In the exam room of Aubrey C. Galloway, MD, the Seymour Cohn Professor of Cardiothoracic Surgery, Warren’s mysterious lump pulsated like a balloon being squeezed and released rhythmically. Even Dr. Galloway, an internationally renowned heart surgeon who’d built his reputation on tackling the toughest cases, was astonished by the mass. “‘Wow, that’s your aorta that you are feeling, there in your neck,’” he recalls saying to Warren. “It could have burst at any moment.”
Dr. Galloway recommended surgery right away.
Warren had faced down emergency surgery four years earlier after experiencing a tear of the inner wall of the upper section of the aorta, the body’s main artery. Aortic aneurysm, linked to uncontrolled high blood pressure, or hypertension, and most common among men around his age, causes blood to flow between the wall’s layers, forcing them apart. If left untreated, the wall can fatally rupture. Aortic tears like Warren’s cause 10,000 deaths annually.
A surgeon at a New Jersey hospital had replaced the damaged section with a polyester tube but not without complications: heavy bleeding forced doctors to keep Warren’s chest open postsurgery, and subsequent infections led to a three-month hospital stay, including a lengthy stretch on a ventilator. “They almost lost me twice,” says Warren.
Warren’s recovery was long, but he eventually regained his stamina. Then the thumping softball appeared. His cardiac surgeon in New Jersey examined the scan and then said, “Go to Dr. Galloway. He’s the best. You’ll be in good hands.”
Repairs of the upper section of the aorta are extremely complex, requiring advanced surgical expertise and, often, strong collaboration between cardiothoracic and vascular surgeons. Ƶ offers precisely that: Dr. Galloway, along with his clinical partner, vascular surgeon Thomas Maldonado, MD, co-directs the Center for Complex Aortic Disease, which is among the busiest of its kind in New York City. They lead a team of doctors, researchers, and fellows who meet regularly to plan procedures and ensure optimal patient outcomes.
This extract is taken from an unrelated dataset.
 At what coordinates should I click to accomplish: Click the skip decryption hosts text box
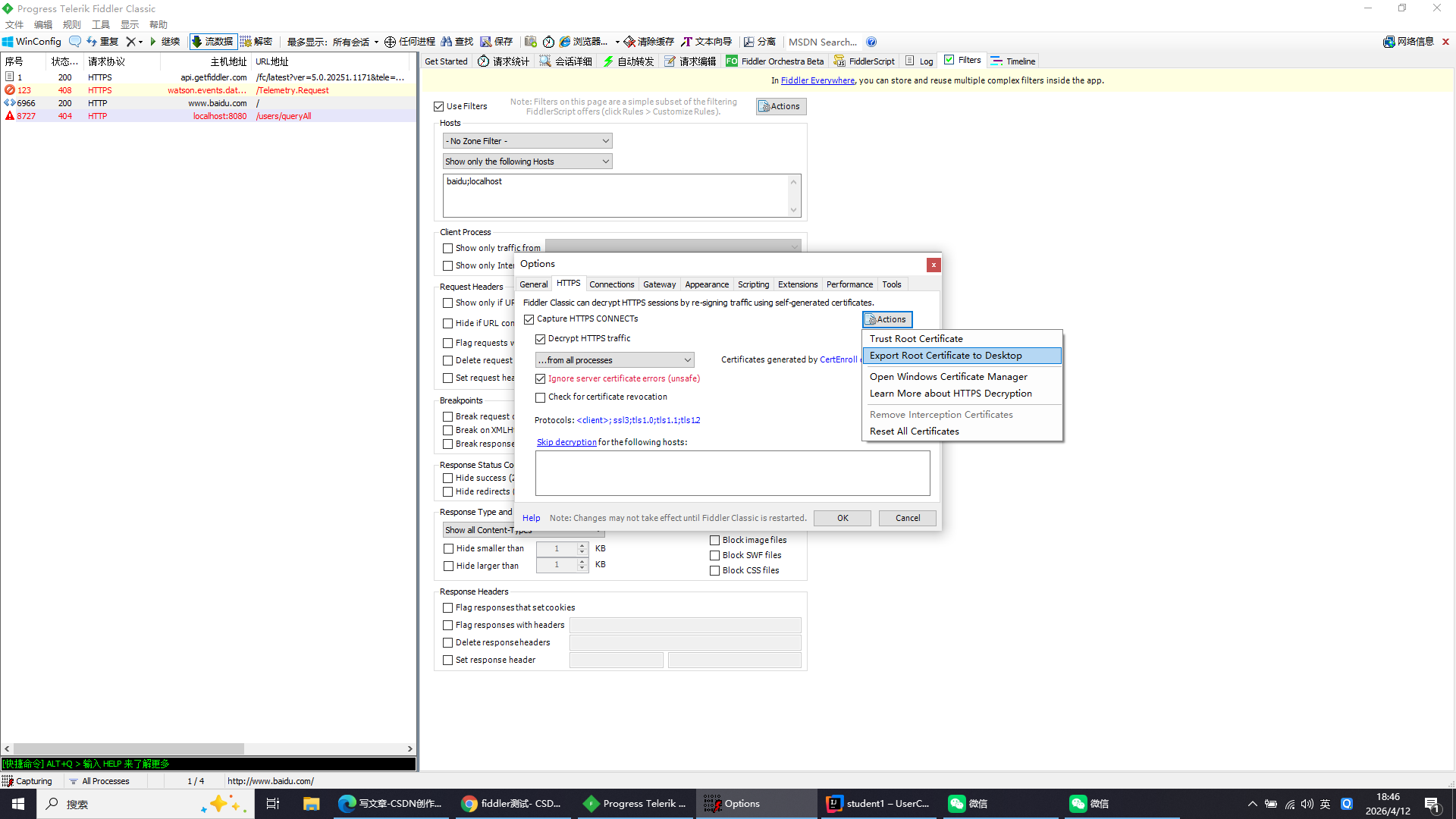tap(732, 473)
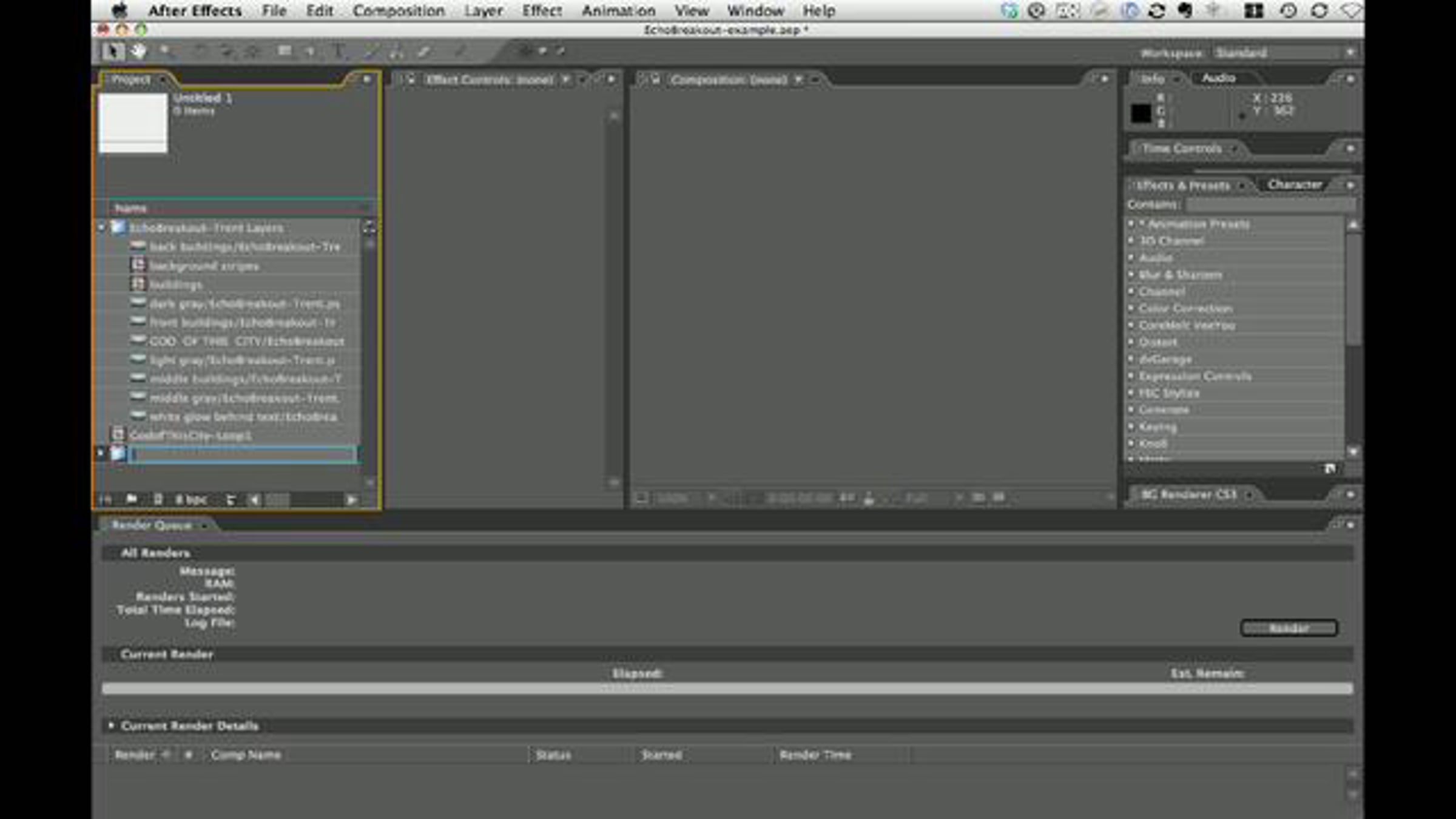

It’s a model that routinely attracts daunting cases, but Warren’s would push the boundaries. His aortic wall had weakened at the original surgical repair area, causing blood to pool in a pouch, a condition known as a pseudoaneurysm. The probable cause was an infection of his prior graft, which would have to be removed as well. Repairing it would require a lifesaving procedure so complex and risky that most medical centers would refuse to attempt it.
Dr. Aubrey C. Galloway, co-director of the Center for Complex Aortic Disease, likened the eight-hour operation to repair Lionel Warren’s aorta to “jumping out of an airplane, having someone throw a parachute to you, grabbing it, putting it on, and opening it before hitting the ground.”
Dr. Galloway’s team dove in. On October 8, 2019, they embarked on an ambitious surgical plan. Since it would be virtually impossible to keep the engorged mass from bursting during the surgery, blood flow would have to be stopped temporarily. The 8-hour operation began by lowering Warren’s body temperature to 63°F and packing his head in ice to prevent brain damage. After repairing the torn aorta, Dr. Galloway removed the infected graft from the previous surgery and replaced the aorta from the heart up to the blood vessels leading to the head and arms. This cleared the path for Dr. Maldonado, a nationally recognized expert in minimally invasive techniques, who planned to repair a second aneurysm in the upper left chest after Warren had recovered from the surgery. Dr. Galloway likened the operation to “jumping out of an airplane, having someone throw a parachute to you, grabbing it, putting it on, and opening it before hitting the ground.”
Nine months later, Dr. Maldonado tagged in to finish the repairs. First, he completed an open bypass, connecting two arteries between the neck and the left arm to ensure healthy blood flow following the subsequent aortic aneurysm repair. Two days later, he performed minimally invasive endovascular surgery, threading a catheter through Warren’s femoral artery and, using X-ray guidance, navigating to the damaged area of the aortic wall. There, he inserted a fabric-and-metal device called a stent graft to seal it off. Warren was discharged a few days later.
“Together, Dr. Galloway and I were able to repair something that seemed almost unfixable, using a combination of techniques,” says Dr. Maldonado.
With a now-healthy aorta and a new lease on life, Warren is back to his robust schedule: working, walking two to three miles a day, doing pushups. “The doctors say I’ve got to 100 now,” he says, “and I don’t want to miss out on anything.”